For me, the Wild Cards series peaked with the Astronomer. Great villain (if a silly name), and they bump him off in Book Two.

From: [identity profile] wildgreentide.livejournal.com


I was really disappointed with Dragonhaven, and only made myself finish it because I was on vacation and running out of books. (This is what happens, of course, the one time I *don't* bring three times the amount of reading material I think I might need.) There were sentences in that book that I had to reread several times just to make sure I understood what they meant -- and not because they were brilliantly elaborate or used fancy words, but just because the narrative voice was totally incoherent and dull. Blah.
chomiji: A young girl, wearing a backward baseball cap, enjoys a classic book (Books - sk8r grrl)

From: [personal profile] chomiji



Wow, two horrible books by favorite childhood authors ... although truthfully, I have been disappointed by just about everything Zilpha Keatley Snyder wrote after she broke through with The Egypt Game.



(And the McKinley reviews are making me feel teary-eyed. There's never before been a book of hers that I've decided to ignore. I wonder if something in her RL is going wrong ... holy crud, she has an LJ! Didn't know that 'til this minute.)


cofax7: climbing on an abbey wall  (Default)

From: [personal profile] cofax7


My unfair response to reading Dragonhaven was that ... it read like her LJ.

For some writers, that would work fine: here, not so much. LJ is not a novel, and the writing styles do not necessarily transfer well.

From: [identity profile] nestra.livejournal.com


Yeah -- not that I've read Dragonhaven, but I found I could barely read her LJ. *sigh*

From: [identity profile] taliabriscoe.livejournal.com


I've enjoyed the three Johnson books that I'v read thus far (Girl at Sea, Devilish, and Bermudez Triangle.) Clearly I must also check out Firebird.

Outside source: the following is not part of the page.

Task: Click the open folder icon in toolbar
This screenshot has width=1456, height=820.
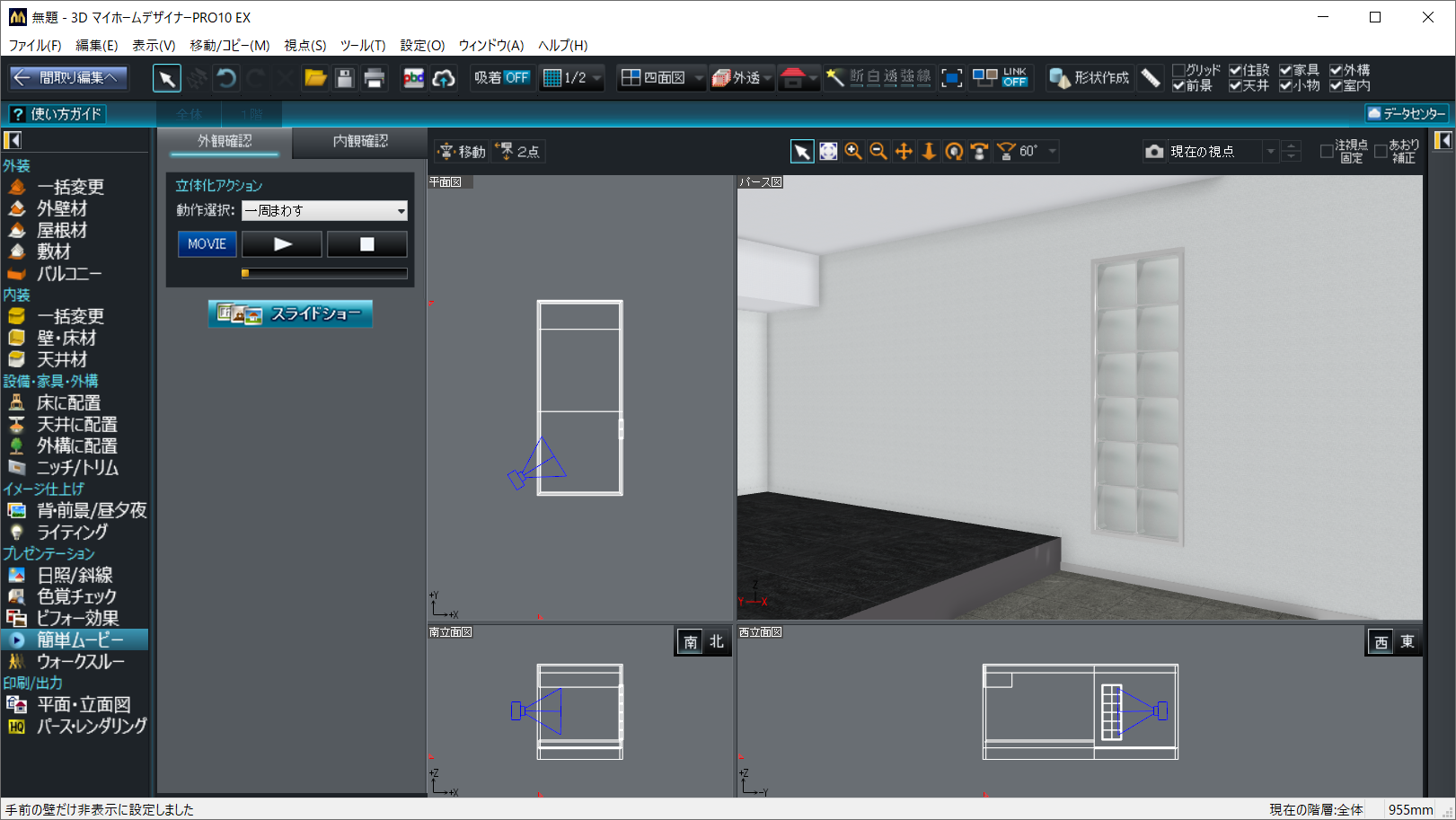Action: [x=315, y=78]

From: [identity profile] sarahtales.livejournal.com


Oh Firebird. I have now read all of Maureen Johnson's books and am hopelessly pining for Suite Scarlett. Tell me, Scarlett, when will you be mine?

Dragonhaven pleased me on two levels: marsupial dragons, so awesome! and raising baby animals, horrific and boring - it is and it's worth saying, but oh, if only we'd had half the book in omniscient, even, we could have had an interesting adventure.
cofax7: climbing on an abbey wall  (Default)

From: [personal profile] cofax7


This may be faithful to the irritating protagonist, but why choose a protagonist whose natural narrative voice is unbearable?

I feel so vindicated. I really disliked not liking a McKinley book!

From: [identity profile] coraa.livejournal.com


I had the same reaction. As well as feeling that it sounded perhaps a bit too much like her LJ... and getting frustrated that whenever something interesting happened, I'd think 'oh, here comes the plot, finally,' and then it'd get sidetracked into Jake expositioning for pages and pages.

But mostly I was surprised and discomfited. I expect to like her books.

From: [identity profile] elynross.livejournal.com


7. Mountains Beyond Mountains. Nonfiction about doctors in Africa. OK.

If this is the book about Paul Farmer, it's primarily about Haiti, with some discussion late in the book about programs in Peru and Russia, I think? Partners in Health now has a program in Rwanda, but I believe it was started after the book was published.

From: [identity profile] elynross.livejournal.com


Heh. That's kind of what I figured, and given your own background, that doesn't surprise me. It was kind of an eye-opener for me, and I was reading it for a book club, so it stuck a little more.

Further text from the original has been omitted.